Magazine Article | August 22, 2006

Bar Codes Are Here To Stay

Source: Innovative Retail Technologies

Advances in bar code technology make it the preferred method of AIDC in the retail industry. 


Integrated Solutions For Retailers, September 2006

The AIDC market has evolved, and even with the continuing discussion of RFID [radio frequency identification] technology, we see that the use of bar codes as a basic method of automatic identification is still growing strong around the globe.

In the bar code arena, traditionally the UPC/EAN [electronic article number] code remains as the dominant symbology adopted in the retail segment. 2-D bar codes were formerly used primarily in the industrial and manufacturing sectors. However, as retailers continue to identify new applications where the additional data capacity of 2-D bar codes provides an advantage, we will begin to see the widespread adoption of such bar codes in retail segments.

Many states have laws prohibiting the sale of alcohol and tobacco products to people under a certain age. Retailers must require that customers show their photo ID as proof of their age. In many places, photo IDs already have a 2-D bar code printed on them that includes date of birth information. If the retailer installs a front end scanner which can read 2-D codes, the information can be linked to the sale of restricted items.

We are also seeing a new opportunity for retailers, especially C-stores, to provide payment services for consumer utility bills. Processing these payments requires the encoding of more information. Some utilities adopted linear bar codes, but the low aspect ratio of these long labels makes them difficult to read. 2-D bar codes are a preferred symbology because the same information can be printed in a small and compact format. Therefore, we expect the requirement for 2-D bar codes in front end retailing to increase.

2-D Bar Codes Generate New Marketing Strategies
In Asia, there is an emerging technology that provides the ability to view 2-D bar codes on mobile phones. As mobile providers expand the availability of MMS [multimedia message services], consumers will be able to receive images via their phone, thus creating a new way to send encoded information. Mobile communication providers can send their monthly bill via an MMS 2-D image that includes the user information, as well as the amount due. Users can walk into a C-store or payment station, scan the 2-D bar code image on their phone, and process the payment transaction. This also creates a new opportunity for electronic promotion, such as discount coupons, membership benefit discounts, and movie tickets. This technology saves the vendors significant amounts in production and distribution of coupons and potentially creates an opportunity for more effective target marketing.

In addition to front end  POS changes, we see a trend toward increasing the use of kiosks or self-service terminals in the retail segment. Traditionally, kiosks have been used for customer inquiries and information. However, we now see an emerging trend of kiosks as an interactive tool for providing self-service functions. There is an increased demand for integrating scanning devices into these kiosk/self-service stands. Shoppers can scan their ID, ticket, or 2-D bar code image from their cell phone as identification to receive services, make online bookings or reservations, or perform self-checkout functions within a store or mall.

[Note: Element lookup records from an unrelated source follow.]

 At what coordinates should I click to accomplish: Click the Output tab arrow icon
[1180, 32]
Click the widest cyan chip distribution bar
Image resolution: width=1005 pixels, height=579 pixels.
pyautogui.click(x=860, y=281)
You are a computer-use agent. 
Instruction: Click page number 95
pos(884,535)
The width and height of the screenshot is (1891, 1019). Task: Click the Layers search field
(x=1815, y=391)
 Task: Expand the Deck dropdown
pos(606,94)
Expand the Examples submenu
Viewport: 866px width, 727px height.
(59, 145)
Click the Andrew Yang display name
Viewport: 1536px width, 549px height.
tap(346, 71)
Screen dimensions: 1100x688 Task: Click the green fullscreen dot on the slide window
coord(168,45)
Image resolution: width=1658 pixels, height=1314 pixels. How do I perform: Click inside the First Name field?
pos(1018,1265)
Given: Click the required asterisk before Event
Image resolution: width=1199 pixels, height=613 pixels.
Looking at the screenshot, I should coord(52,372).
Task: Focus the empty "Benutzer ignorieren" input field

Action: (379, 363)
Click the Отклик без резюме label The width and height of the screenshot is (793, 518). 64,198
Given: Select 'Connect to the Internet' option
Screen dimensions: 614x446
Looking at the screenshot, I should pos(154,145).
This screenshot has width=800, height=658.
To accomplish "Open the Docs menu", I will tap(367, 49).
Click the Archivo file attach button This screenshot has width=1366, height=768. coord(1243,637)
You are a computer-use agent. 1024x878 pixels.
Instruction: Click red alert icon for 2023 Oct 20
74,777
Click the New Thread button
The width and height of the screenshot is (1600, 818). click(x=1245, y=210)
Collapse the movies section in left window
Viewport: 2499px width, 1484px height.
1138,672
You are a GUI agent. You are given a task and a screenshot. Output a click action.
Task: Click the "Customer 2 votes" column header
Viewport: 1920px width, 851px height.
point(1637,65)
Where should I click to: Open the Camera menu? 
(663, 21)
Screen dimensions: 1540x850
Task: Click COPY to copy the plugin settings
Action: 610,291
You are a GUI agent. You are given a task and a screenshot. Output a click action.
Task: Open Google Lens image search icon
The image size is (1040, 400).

The advent of imaging technology provides an easy transition for retailers who want to scan linear bar codes today, but are looking forward to adding 2-D bar codes to their retail operation. Array imaging technology is not just suited for handheld scanners, but also presentation scanners, and eventually it is expected to migrate into higher performance scanners, as well. This provides retailers with a logical migration path to follow when adopting new 2-D applications for improved customer satisfaction.